### YOUR OBJECTIVE
Retype the line with "Screen dimensions: 768x768" in it, then each line after it to the end of the data, word for word.

RECORDS TO USE: Begin

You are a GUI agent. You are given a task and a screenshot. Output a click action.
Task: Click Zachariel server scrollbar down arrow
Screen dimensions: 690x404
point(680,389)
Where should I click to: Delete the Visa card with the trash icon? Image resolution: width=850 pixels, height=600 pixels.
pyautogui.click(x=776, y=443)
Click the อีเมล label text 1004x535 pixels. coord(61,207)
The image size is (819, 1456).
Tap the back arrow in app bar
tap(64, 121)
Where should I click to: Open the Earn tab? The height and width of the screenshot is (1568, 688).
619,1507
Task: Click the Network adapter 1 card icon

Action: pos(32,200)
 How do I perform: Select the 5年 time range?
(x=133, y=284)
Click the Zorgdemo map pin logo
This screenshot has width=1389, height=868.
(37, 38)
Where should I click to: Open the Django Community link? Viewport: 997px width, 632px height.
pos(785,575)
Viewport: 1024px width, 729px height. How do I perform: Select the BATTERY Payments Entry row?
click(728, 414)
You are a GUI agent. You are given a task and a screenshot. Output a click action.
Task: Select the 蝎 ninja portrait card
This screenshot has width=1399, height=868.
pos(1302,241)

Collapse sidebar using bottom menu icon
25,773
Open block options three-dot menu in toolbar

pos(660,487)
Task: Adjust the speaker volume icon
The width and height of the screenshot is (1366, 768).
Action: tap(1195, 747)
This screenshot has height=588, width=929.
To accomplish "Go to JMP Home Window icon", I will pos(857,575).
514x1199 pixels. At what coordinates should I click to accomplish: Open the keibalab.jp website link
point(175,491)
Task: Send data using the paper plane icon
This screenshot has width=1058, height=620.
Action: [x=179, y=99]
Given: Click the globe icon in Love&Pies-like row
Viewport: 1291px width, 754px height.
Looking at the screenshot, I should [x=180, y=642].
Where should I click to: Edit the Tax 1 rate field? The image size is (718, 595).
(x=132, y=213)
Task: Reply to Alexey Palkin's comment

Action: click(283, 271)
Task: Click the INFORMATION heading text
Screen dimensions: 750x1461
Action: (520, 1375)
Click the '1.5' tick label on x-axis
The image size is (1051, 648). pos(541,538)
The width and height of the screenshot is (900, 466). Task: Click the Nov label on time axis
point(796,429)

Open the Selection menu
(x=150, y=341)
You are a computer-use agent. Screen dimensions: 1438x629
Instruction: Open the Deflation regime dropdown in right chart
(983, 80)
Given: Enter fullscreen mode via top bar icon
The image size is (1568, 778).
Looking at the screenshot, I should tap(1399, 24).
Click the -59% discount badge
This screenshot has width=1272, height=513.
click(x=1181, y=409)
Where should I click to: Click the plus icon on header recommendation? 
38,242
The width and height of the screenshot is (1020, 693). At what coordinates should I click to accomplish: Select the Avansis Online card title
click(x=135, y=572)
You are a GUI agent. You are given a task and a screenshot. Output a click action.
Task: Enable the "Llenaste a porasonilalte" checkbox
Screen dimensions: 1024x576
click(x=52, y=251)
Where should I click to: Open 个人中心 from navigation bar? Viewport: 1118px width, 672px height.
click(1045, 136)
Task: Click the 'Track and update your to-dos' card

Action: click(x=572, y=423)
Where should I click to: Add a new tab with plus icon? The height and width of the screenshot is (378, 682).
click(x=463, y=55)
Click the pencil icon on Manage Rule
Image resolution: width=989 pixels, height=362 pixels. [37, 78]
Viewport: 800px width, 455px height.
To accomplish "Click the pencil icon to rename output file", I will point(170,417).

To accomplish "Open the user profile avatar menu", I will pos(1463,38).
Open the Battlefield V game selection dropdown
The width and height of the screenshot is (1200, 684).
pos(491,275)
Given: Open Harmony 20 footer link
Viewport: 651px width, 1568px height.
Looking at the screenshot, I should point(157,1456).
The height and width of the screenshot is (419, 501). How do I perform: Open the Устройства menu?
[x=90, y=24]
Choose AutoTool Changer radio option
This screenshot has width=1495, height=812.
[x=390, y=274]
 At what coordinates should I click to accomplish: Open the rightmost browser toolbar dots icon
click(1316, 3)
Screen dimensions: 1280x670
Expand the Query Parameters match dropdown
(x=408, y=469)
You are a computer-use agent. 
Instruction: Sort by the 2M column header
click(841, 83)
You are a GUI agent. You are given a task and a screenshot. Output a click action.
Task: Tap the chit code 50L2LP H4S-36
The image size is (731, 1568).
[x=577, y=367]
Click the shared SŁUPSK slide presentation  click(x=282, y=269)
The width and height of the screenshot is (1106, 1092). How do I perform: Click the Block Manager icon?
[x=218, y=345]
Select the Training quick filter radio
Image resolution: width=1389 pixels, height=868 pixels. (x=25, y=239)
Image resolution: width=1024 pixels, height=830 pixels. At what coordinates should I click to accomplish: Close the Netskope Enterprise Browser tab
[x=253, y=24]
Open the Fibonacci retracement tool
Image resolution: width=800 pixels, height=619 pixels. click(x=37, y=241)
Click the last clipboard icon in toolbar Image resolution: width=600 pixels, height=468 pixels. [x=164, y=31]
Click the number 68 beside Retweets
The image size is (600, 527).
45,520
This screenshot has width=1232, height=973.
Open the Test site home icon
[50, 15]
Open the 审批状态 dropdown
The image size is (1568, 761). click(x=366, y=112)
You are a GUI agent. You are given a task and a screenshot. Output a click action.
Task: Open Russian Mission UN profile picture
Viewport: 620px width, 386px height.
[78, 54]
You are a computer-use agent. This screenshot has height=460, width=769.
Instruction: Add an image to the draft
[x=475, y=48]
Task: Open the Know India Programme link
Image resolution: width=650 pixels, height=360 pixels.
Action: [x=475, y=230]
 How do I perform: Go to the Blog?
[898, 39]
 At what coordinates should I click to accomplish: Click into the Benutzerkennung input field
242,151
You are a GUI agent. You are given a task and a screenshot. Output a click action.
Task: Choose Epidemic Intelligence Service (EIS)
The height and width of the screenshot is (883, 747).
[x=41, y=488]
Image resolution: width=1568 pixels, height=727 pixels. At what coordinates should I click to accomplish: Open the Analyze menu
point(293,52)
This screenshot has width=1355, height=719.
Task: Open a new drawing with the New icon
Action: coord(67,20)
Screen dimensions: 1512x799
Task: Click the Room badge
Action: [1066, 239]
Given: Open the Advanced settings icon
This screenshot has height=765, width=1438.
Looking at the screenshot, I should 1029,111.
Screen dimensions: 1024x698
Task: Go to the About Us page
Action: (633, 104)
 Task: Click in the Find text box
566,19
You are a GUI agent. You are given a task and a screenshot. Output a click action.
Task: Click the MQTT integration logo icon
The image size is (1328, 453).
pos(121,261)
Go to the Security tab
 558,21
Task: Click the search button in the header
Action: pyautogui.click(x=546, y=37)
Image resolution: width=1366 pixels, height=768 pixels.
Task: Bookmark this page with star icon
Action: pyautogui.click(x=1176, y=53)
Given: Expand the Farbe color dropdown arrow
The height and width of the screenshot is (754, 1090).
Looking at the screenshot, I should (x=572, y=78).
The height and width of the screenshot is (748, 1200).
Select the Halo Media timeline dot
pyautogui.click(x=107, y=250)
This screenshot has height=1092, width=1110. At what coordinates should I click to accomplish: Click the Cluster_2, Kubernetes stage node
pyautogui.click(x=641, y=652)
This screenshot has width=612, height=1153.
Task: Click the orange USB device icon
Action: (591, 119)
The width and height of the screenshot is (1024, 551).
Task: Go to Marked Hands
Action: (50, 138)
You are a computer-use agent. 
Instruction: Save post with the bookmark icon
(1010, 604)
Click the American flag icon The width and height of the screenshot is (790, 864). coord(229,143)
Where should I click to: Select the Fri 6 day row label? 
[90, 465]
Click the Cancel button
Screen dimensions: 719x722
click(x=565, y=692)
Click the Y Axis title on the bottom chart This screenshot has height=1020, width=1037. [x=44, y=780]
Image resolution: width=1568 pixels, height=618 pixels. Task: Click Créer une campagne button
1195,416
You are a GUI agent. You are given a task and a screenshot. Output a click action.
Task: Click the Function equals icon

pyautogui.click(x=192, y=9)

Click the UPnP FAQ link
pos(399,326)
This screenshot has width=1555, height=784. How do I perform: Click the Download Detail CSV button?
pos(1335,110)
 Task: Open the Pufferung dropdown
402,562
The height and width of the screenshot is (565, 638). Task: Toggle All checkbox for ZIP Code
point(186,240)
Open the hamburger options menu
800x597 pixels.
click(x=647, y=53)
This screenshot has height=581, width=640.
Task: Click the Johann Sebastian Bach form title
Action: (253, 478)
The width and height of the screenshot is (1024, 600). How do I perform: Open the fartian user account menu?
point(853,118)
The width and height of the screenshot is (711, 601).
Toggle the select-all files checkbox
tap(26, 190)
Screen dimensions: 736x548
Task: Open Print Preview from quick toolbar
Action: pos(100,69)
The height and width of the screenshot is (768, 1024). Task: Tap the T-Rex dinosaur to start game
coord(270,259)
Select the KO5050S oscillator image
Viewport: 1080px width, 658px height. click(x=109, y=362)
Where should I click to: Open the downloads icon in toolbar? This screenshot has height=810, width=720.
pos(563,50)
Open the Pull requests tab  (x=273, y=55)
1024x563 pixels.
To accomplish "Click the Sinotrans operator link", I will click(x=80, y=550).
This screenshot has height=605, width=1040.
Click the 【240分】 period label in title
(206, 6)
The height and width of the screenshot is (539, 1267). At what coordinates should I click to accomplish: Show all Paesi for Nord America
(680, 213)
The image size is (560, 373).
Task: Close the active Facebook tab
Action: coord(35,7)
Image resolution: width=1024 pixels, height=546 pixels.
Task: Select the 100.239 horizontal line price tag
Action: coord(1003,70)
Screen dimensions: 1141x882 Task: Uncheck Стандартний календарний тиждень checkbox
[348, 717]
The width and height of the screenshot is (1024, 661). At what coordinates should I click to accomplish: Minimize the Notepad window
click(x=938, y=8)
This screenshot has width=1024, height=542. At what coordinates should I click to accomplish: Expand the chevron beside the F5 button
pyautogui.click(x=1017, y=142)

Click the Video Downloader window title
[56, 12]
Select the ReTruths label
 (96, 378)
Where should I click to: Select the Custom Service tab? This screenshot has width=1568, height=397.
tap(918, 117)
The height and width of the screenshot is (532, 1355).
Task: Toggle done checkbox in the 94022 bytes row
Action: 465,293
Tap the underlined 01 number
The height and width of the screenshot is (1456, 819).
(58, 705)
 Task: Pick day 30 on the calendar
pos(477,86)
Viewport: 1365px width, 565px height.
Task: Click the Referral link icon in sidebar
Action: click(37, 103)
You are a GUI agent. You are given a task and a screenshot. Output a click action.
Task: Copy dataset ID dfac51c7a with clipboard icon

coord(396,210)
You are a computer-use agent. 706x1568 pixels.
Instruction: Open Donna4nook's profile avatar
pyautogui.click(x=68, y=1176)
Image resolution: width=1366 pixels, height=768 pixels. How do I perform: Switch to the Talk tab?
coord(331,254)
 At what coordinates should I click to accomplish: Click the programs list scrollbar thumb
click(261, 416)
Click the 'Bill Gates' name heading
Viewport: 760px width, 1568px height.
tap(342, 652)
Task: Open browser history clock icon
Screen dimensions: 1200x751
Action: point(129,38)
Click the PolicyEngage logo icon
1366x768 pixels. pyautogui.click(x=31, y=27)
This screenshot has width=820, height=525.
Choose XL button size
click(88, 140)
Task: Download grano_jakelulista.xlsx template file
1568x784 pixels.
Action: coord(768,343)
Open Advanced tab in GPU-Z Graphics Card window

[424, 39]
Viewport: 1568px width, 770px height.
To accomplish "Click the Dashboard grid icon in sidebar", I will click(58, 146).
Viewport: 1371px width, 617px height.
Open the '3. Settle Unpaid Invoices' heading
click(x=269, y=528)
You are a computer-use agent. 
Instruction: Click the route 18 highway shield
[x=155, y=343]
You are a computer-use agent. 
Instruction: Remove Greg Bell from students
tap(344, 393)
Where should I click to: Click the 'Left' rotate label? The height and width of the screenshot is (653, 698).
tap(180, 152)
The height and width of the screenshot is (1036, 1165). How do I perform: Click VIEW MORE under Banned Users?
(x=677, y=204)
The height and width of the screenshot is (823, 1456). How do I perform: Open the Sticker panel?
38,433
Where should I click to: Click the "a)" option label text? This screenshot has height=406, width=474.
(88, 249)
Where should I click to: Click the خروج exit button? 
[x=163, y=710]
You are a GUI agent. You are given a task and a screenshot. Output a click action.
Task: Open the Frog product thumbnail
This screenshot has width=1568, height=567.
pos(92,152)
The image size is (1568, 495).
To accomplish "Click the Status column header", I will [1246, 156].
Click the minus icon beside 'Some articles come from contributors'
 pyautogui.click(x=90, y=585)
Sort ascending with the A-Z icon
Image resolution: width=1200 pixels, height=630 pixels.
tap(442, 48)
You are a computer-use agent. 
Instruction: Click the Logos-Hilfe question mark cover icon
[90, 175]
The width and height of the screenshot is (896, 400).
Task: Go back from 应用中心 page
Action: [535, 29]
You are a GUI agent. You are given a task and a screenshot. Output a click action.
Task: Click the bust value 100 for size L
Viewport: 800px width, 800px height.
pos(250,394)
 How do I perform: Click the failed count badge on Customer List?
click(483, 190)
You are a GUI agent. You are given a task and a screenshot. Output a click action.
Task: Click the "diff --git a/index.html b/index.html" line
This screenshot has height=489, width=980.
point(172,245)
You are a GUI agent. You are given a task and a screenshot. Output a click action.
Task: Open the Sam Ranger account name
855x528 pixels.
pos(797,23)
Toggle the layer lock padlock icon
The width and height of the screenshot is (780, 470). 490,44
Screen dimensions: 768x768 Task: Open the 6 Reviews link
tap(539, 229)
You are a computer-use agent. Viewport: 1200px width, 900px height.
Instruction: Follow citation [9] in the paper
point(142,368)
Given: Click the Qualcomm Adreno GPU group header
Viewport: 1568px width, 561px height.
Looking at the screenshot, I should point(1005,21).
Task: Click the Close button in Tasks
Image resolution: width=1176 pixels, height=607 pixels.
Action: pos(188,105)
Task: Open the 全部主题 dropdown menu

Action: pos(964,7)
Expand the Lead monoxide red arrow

RECORDS TO USE: End

### RESULT FOR THIS EXERCISE
Screen dimensions: 768x768 Task: Open the 6 Reviews link
tap(539, 229)
You are a computer-use agent. Viewport: 1200px width, 900px height.
Instruction: Follow citation [9] in the paper
point(142,368)
Given: Click the Qualcomm Adreno GPU group header
Viewport: 1568px width, 561px height.
Looking at the screenshot, I should point(1005,21).
Task: Click the Close button in Tasks
Image resolution: width=1176 pixels, height=607 pixels.
Action: pos(188,105)
Task: Open the 全部主题 dropdown menu

Action: pos(964,7)
Expand the Lead monoxide red arrow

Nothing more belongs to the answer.